The Gift of Time

A colleague and I sat in a room with no outside light, affectionately known as the fishbowl, for several days this summer. While this may sound like torture akin to the rubber room, it was actually quite a gift.

Because we had the gift of time to plan, we had the freedom to spend 30 minutes or an hour chasing an idea down a rabbit hole. Some of those explorations resulted in fantastic plans, while others were abandoned because we realized they were too complicated or didn’t accomplish what we’d hoped. This time was made possible by a grant from our school to revise, update, and expand the resources which make up the World Cultures East Asia unit. (If you’re interested, here’s are some of the resources we created/updated.)

Image by LeoReynolds
Image by LeoReynolds

I find that the teaching life rarely offers this kind of time. School starts on Wednesday and time feels nothing like a gift right now. More like a wild beast in hot pursuit.

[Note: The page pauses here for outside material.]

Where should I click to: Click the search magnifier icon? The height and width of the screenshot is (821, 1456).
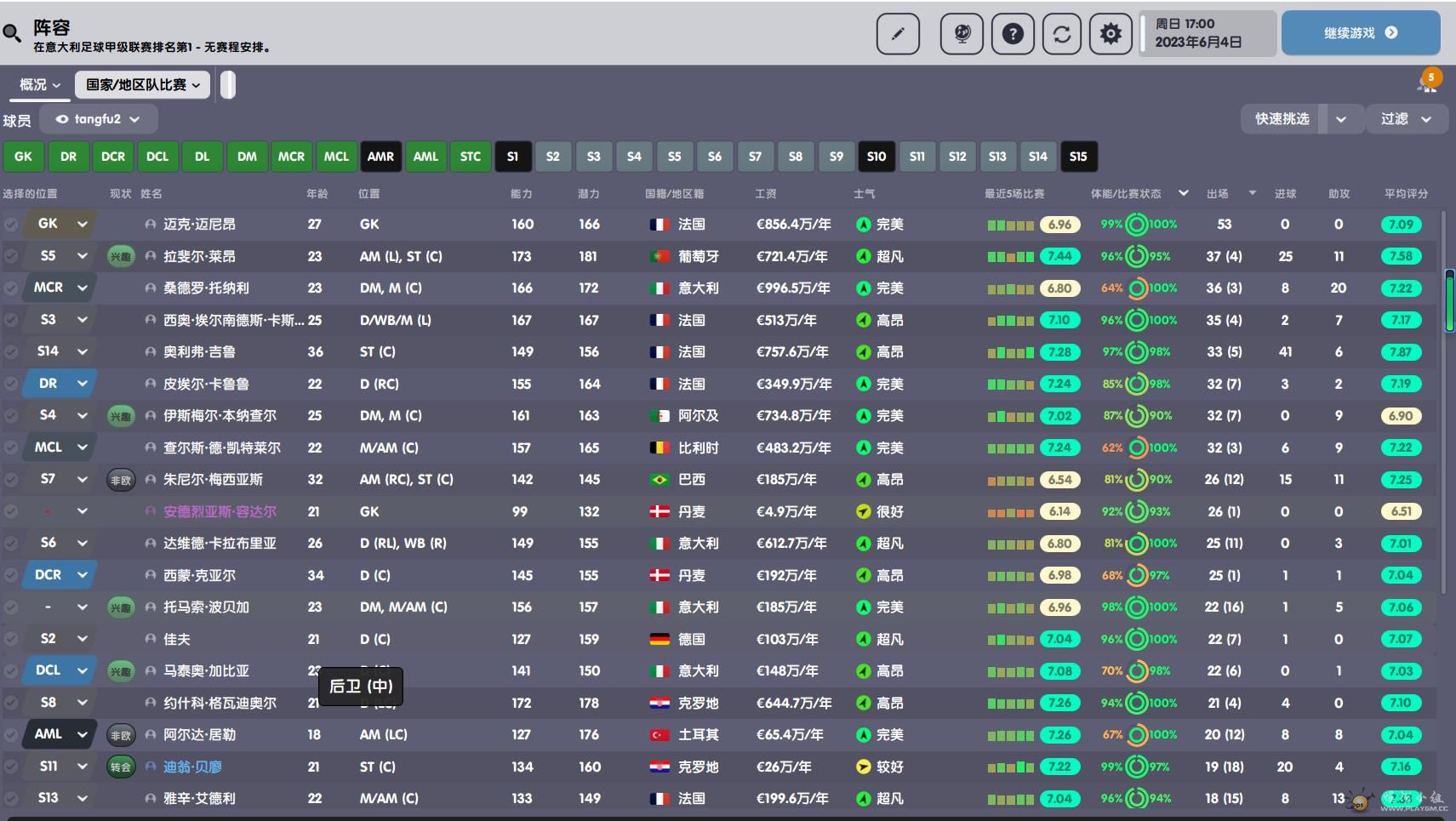(12, 33)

In Crossing the Unknown Sea: Work as a Pilgrimage of Identity, David Whyte quotes a poem by Ranier Maria Rilke containing the lines:

My life is not this steeply sloping hour
in which you see me hurrying….

I am the rest between the notes,
which are somehow always in discord
because Death’s notes want to climb over-
but in the dark interval, reconciled,
they stay there trembling,

And the song goes on, beautiful.

I love that image of being almost over swept by busyness, by Death, but those notes being reconciled in the silence. Here’s to the interval and the song.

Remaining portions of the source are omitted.